### VORGEGEBENER TEXT ###

Was sind in Ihren Augen die Ursachen für Schulsportunfälle?
 
Bei schwereren Verletzungen wie zum Beispiel Knochenbrüchen liegt es oft daran, dass eine Hilfestellung nicht funktioniert hat oder eine Matte nicht oder falsch ausgelegt wurde. Die häufigen Bagatellverletzungen sind eher durch das schlecht ausgeprägte Orientierungsvermögen der Kinder zu erklären. Sie bringen zu wenig Bewegungserfahrung mit und ihre Koordination ist nur unzureichend geschult. Hier kommen zum Beispiel Kinder auf die Schule, die nicht rückwärts laufen können. Die Koordinationsschulung sollte schon im Kindergarten stattfinden – und zwar durch qualifiziertes Personal.
 
Wie versuchen Sie als Lehrer, das Risiko für Schulsportunfälle zu minimieren?

### BEREITGESTELLTE DATEN ###

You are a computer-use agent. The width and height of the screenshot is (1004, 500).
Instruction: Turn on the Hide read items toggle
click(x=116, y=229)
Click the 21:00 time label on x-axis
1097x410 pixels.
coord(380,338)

###

ÜBUNGSAUFGABEN:
1 > Schreiben Sie einen Abschnitt aus dem Text über Schulsportunfälle wortgetreu ab. Beginnen Sie bei den Worten „Bei schwereren Verletzungen“ und hören Sie nach „durch qualifiziertes Personal.“ auf.
2 > Setzen Sie den Text über Schulsportunfälle im Anschluss an seinen letzten Satz fort.

LÖSUNGEN:
1 >
Bei schwereren Verletzungen wie zum Beispiel Knochenbrüchen liegt es oft daran, dass eine Hilfestellung nicht funktioniert hat oder eine Matte nicht oder falsch ausgelegt wurde. Die häufigen Bagatellverletzungen sind eher durch das schlecht ausgeprägte Orientierungsvermögen der Kinder zu erklären. Sie bringen zu wenig Bewegungserfahrung mit und ihre Koordination ist nur unzureichend geschult. Hier kommen zum Beispiel Kinder auf die Schule, die nicht rückwärts laufen können. Die Koordinationsschulung sollte schon im Kindergarten stattfinden – und zwar durch qualifiziertes Personal.

2 >
Es ist schon erschreckend, dass Kinder täglich über zwei Stunden vor dem Fernseher sitzen. Kein Wunder, dass sie dann immer unfit ter werden. Dies muss ich bei meiner Unterrichtsplanung bedenken und die Unterrichtsinhalte entsprechend abstimmen. Für Geräteturnen bringen die Kinder zum Beispiel überhaupt nicht die Voraussetzungen mit. Deshalb muss man zunächst die Stützkraf trainieren. Wenn die Kinder fallen, können sie sich mangels Reflexe und Kraft in den Armen oft gar nicht abfangen. Hier muss also zunächst ein Grundgerüst in Sachen Kraft, Fitness und Ausdauer aufgebaut werden.
 
Welche Tipps geben Sie jüngeren Kollegen, um Verletzungen im Sportunterricht zu verhindern?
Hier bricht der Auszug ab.